▶ DATA FOR THIS TASK
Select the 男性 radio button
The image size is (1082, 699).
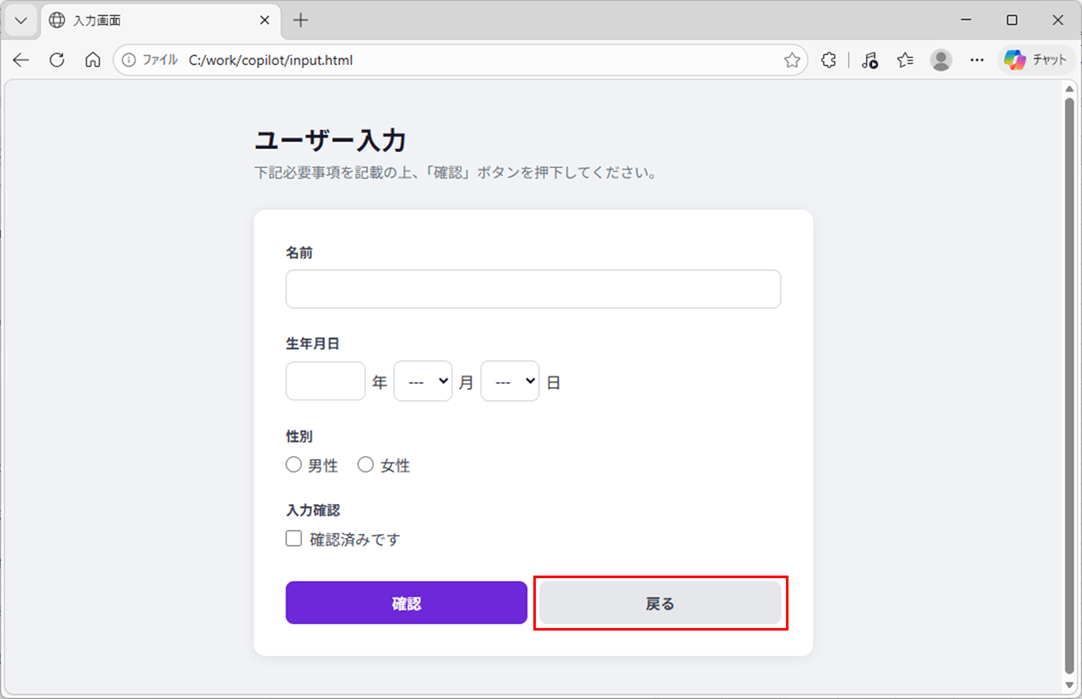point(294,465)
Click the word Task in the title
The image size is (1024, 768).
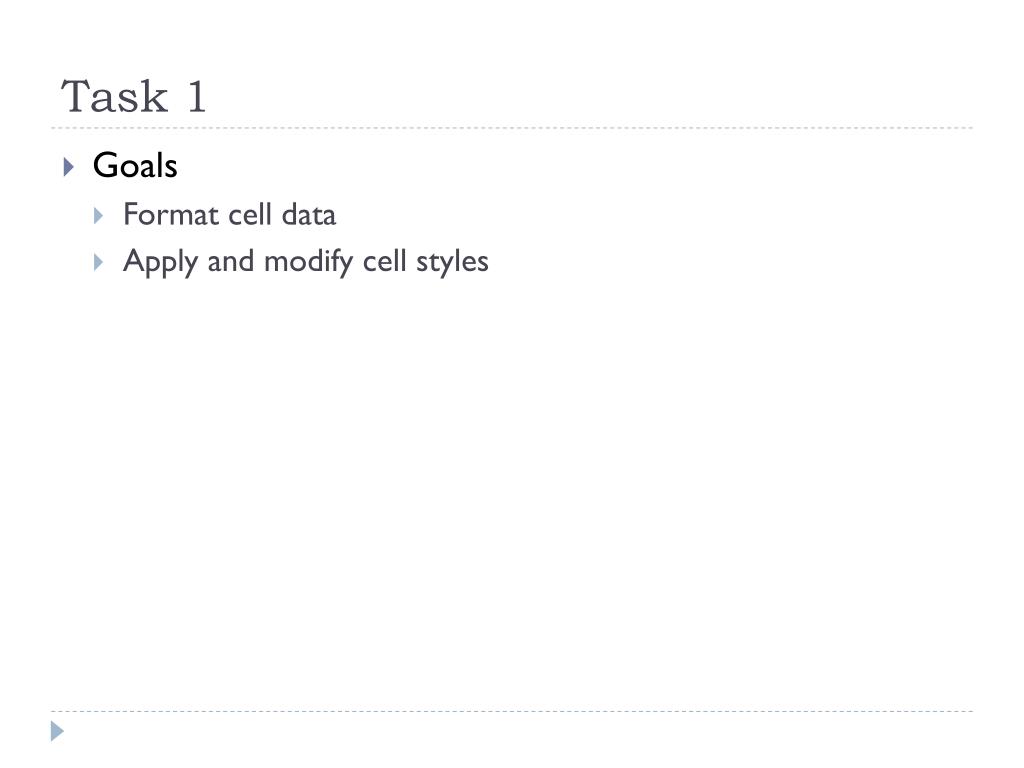click(x=115, y=97)
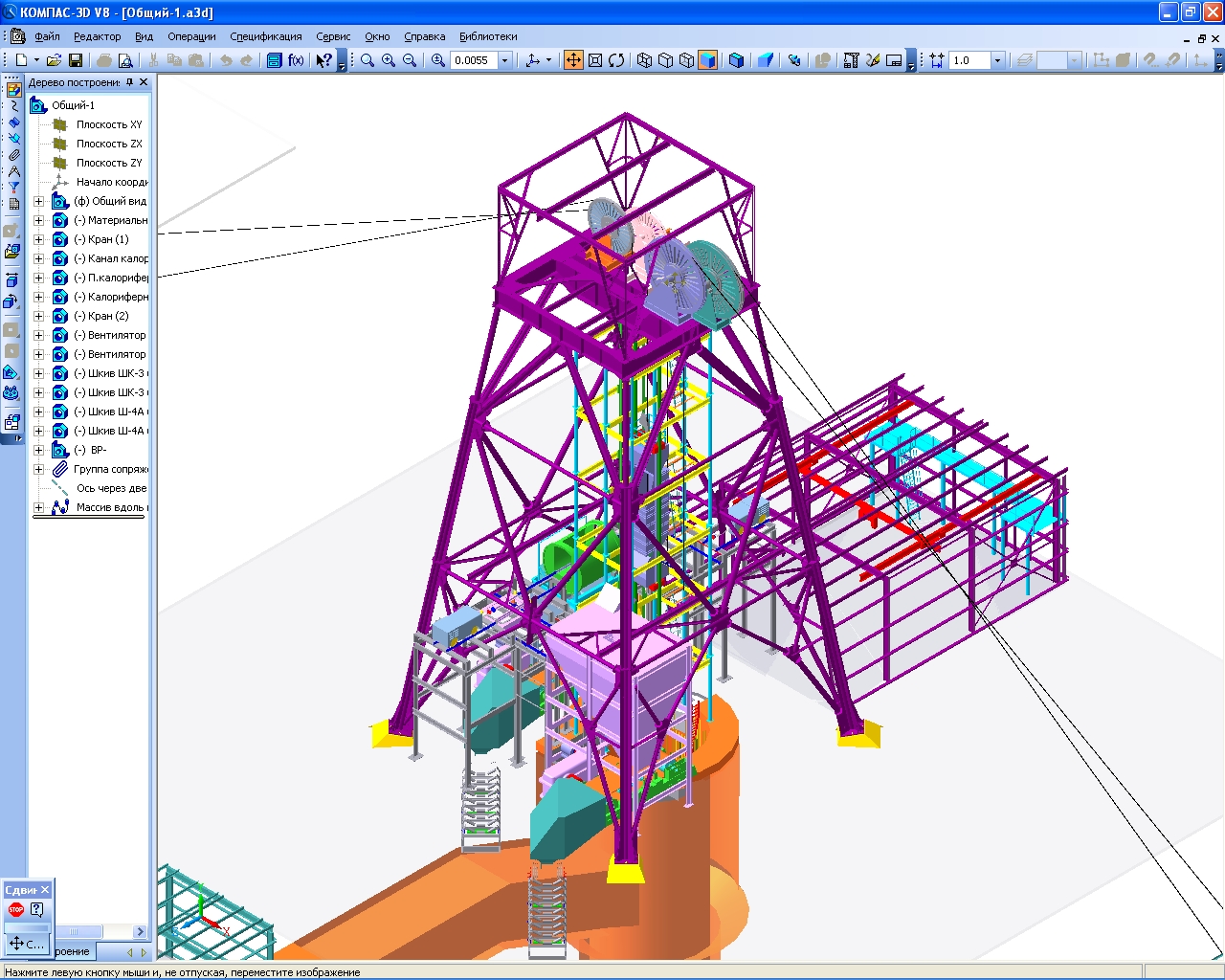Image resolution: width=1225 pixels, height=980 pixels.
Task: Click the tree panel horizontal scrollbar
Action: coord(84,931)
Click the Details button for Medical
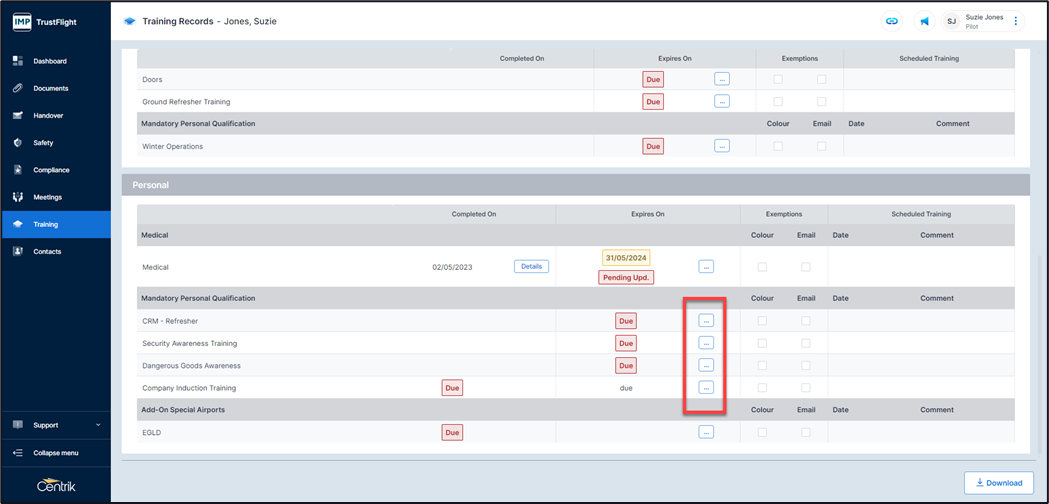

▶ AIM OF THE EXERCISE
Extract from the records every line that contains the string "button", and list those lines.

▶ CORRECT RESPONSE
Select the 男性 radio button
Click the Details button for Medical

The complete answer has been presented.